Pour décider si une inflation zéro est souhaitable ou non, nous devons d'abord nuancer la question. L'inflation n'est pas une constante universelle et l' univers économique n'est pas immuable pour admettre un niveau d'inflation fixe particulier . De plus, l'inflation a des effets différents sur différents groupes d'agents; ceux-ci dépendent de la composition de leur patrimoine (dette ou fonds propres) et de la nature de leurs revenus. En outre, un problème de deuxième ordre peut survenir avec le type de préférences de temps que les différents agents utilisent lors de la réduction de l'avenir.
Depuis fin 2007-début 2008, l'économie mondiale a été gravement perturbée par ce que l'on a appelé la grande récession . Un des principaux effets secondaires de cette situation a été la difficulté systématique avec laquelle un certain nombre de banques centrales ont eu du mal à atteindre les objectifs de leur mandat, à savoir la stabilité financière avec une inflation modérée.

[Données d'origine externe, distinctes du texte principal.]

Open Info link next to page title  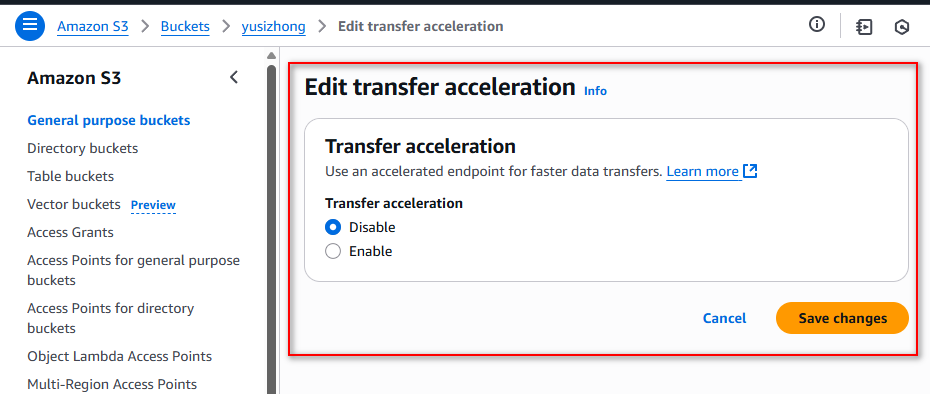[x=595, y=91]
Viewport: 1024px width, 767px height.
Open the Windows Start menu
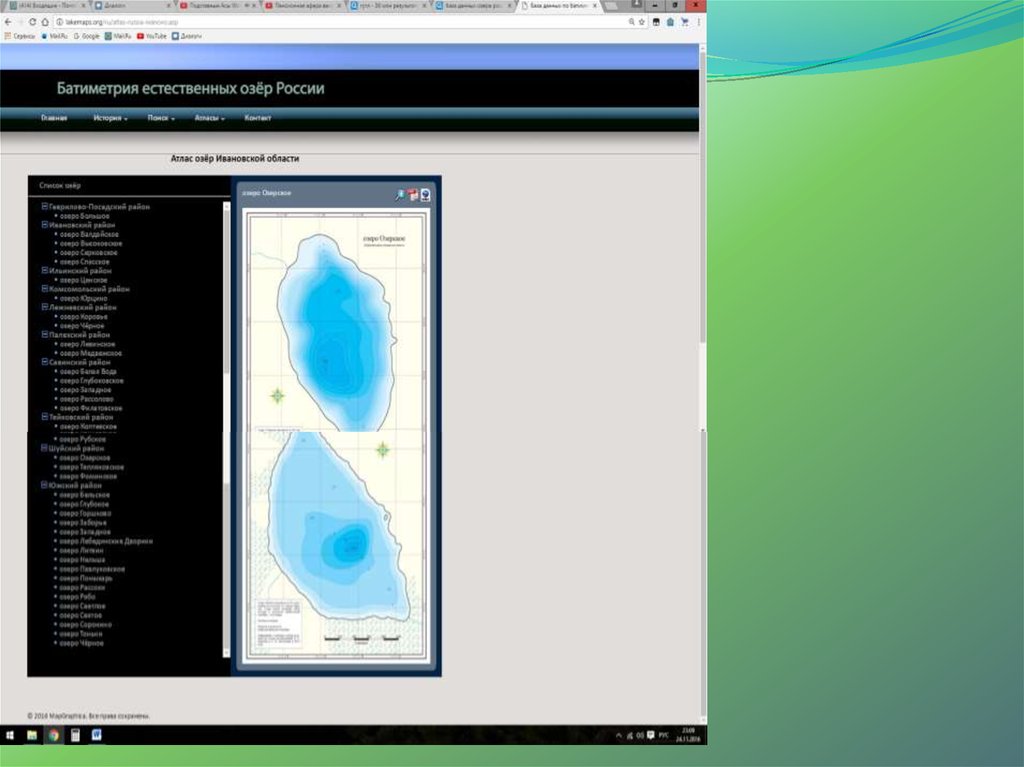coord(10,735)
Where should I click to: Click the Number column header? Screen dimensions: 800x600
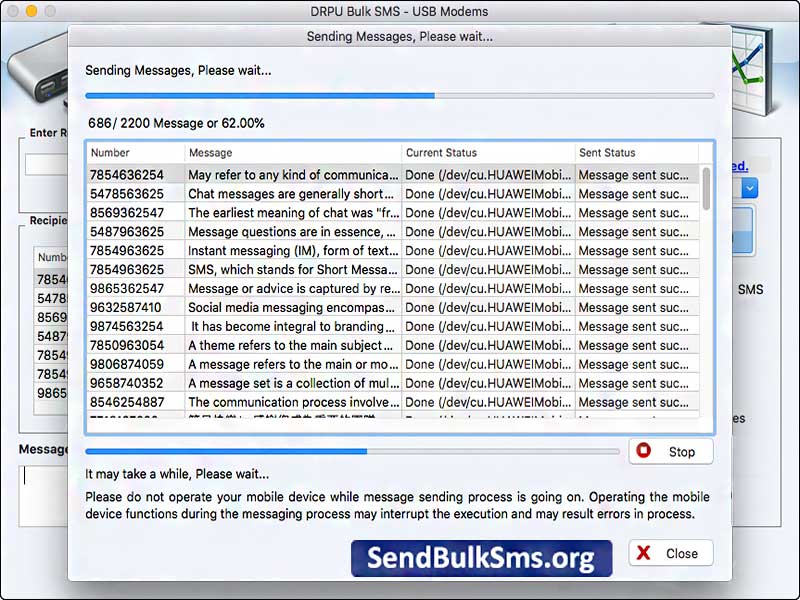click(x=135, y=153)
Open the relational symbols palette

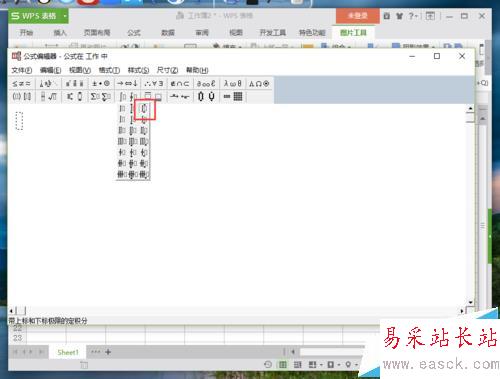coord(22,84)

Dans le passé, le « problème » de l'inflation avait été sa tendance à monter en flèche de façon incontrôlable. Dans ce contexte, la plupart des cas de rappel avant la Grande Dépression aux Etats - Unis , la pousse de l' inflation de la République de Weimar avant la Grande Guerre, la stagflation de la fin 70's-début des années 80, le Zimbabwe en 2008 etc .
Cette fois-ci, le « problème » est du type inverse. Cette fois-ci, c'est la déflation (ou, plus exactement , la désinflation ) qui est en cause. L '«enfant vedette» de ce malaise est le Japon et ses deux décennies de déflation.

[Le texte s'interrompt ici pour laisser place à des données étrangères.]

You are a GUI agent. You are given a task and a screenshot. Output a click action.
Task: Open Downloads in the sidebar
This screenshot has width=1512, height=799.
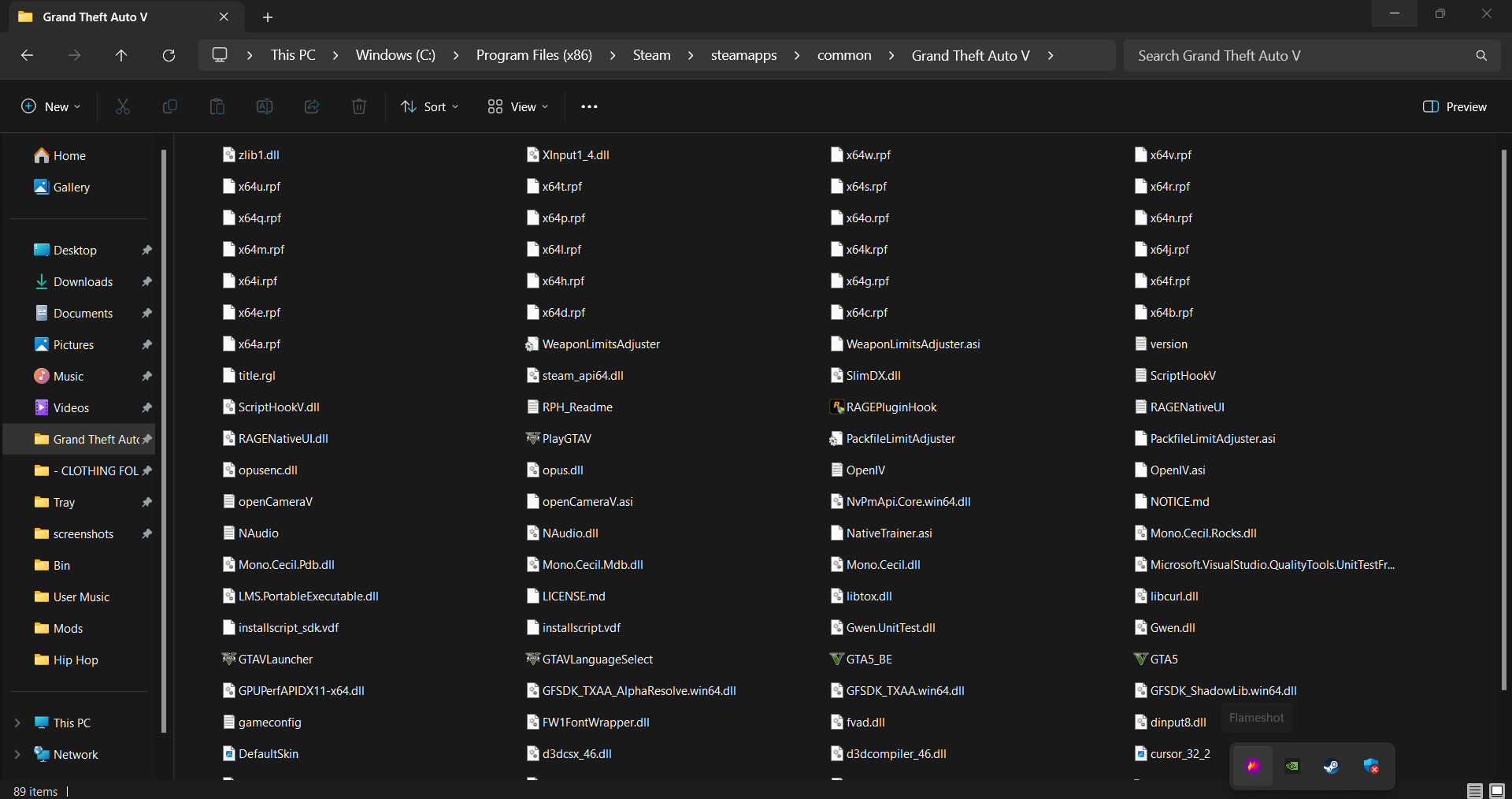point(83,281)
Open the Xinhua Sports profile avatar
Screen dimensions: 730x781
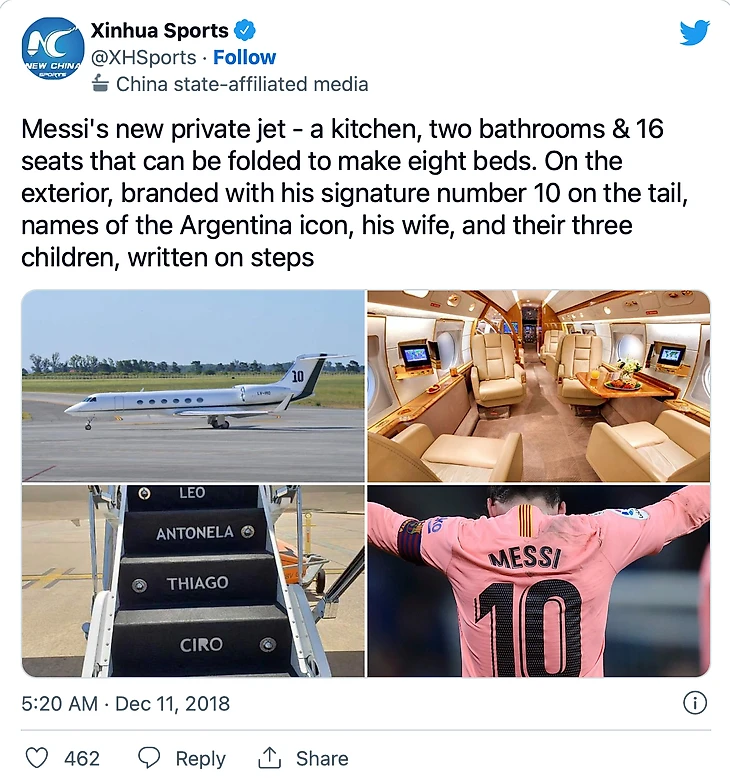(53, 48)
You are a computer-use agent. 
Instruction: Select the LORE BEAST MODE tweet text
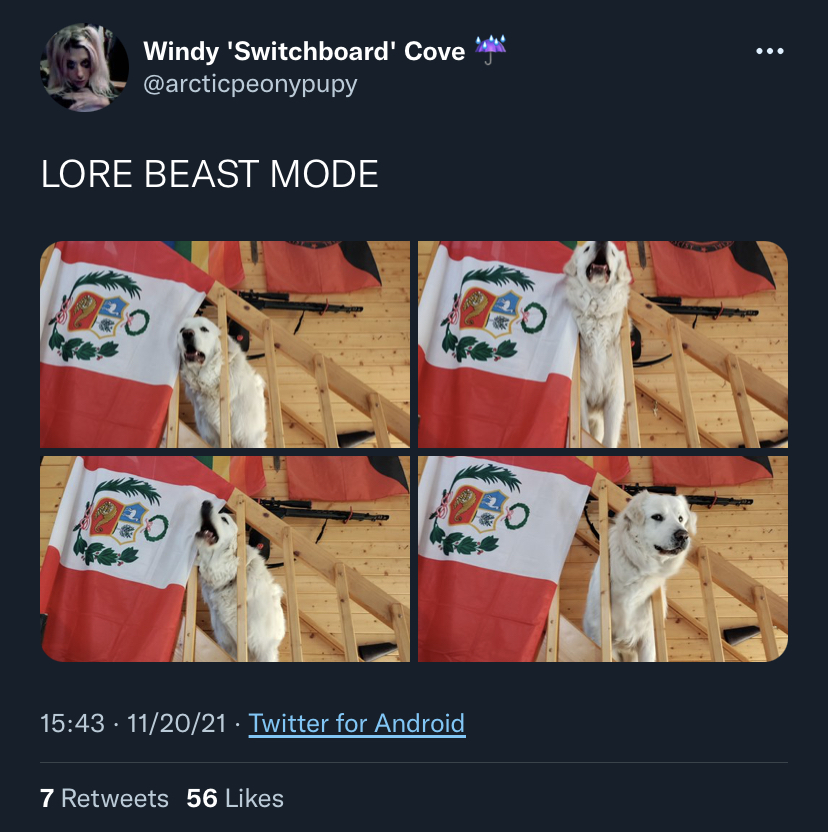[x=210, y=174]
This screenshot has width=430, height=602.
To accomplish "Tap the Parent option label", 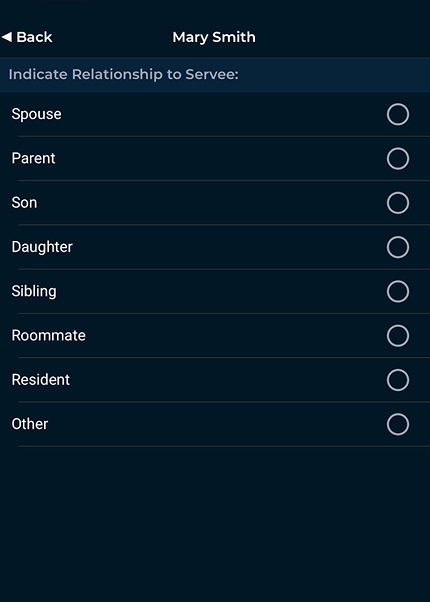I will pyautogui.click(x=33, y=158).
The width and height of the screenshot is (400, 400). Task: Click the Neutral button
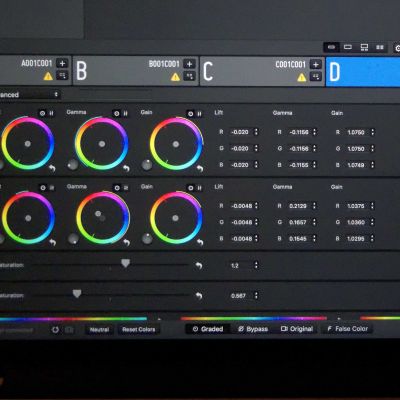[99, 330]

Une caractéristique de la configuration actuelle qui est à la hauteur de l'expérience historique (dans une plus grande mesure que dans une moindre mesure) est la présence d' une accumulation de dette . Tout comme pendant la Grande Dépression et avant la Seconde Guerre mondiale en Allemagne, la dette dans les économies d'aujourd'hui est de toute évidence trop élevée (la dette est `` trop élevée '' non pas en raison de son volume absolu - qui est certes élevé aussi - mais en raison de la capacité systématiquement modérée de service ).

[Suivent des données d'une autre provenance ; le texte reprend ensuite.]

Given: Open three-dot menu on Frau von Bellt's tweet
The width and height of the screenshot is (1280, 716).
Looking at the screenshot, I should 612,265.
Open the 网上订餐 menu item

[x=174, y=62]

Une autre caractéristique de la situation actuelle est le faible rendement du revenu du travail («faible» par rapport à la productivité). Cela est principalement lié à l'économie américaine et pendant une période d'environ cinquante ans depuis le début des années 70, mais d'autres pays industrialisés présentent des tendances similaires pendant environ la même période. C'est le résultat d'un certain nombre d'effets tels que la financiarisation et les innovations liées aux communications (Internet) et au transport (conteneurisation) qui ont accru la mobilité des capitaux à l'échelle mondiale. Pour certains, la situation actuelle est le résultat du succès de ce que l'on a appelé «l'agenda néolibéral» (lié au «consensus de Washington»).
Une troisième caractéristique de l'économie mondiale moderne est ce que B. Bernanke a appelé l' hypothèse de la surabondance d'épargne . L'ancien gouverneur de la Réserve fédérale a expliqué pourquoi les taux d'intérêt sont modérés aux États-Unis (et dans le monde). Comme le dit l’argument, il y a une offre excédentaire à la recherche d’investissements productifs, mais qui ne peut être satisfaite par la situation actuelle. Par conséquent, les taux d'intérêt réels (une mesure du coût d'opportunité des activités réelles) resteront bas tant que les conditions responsables de l'offre excédentaire persisteront.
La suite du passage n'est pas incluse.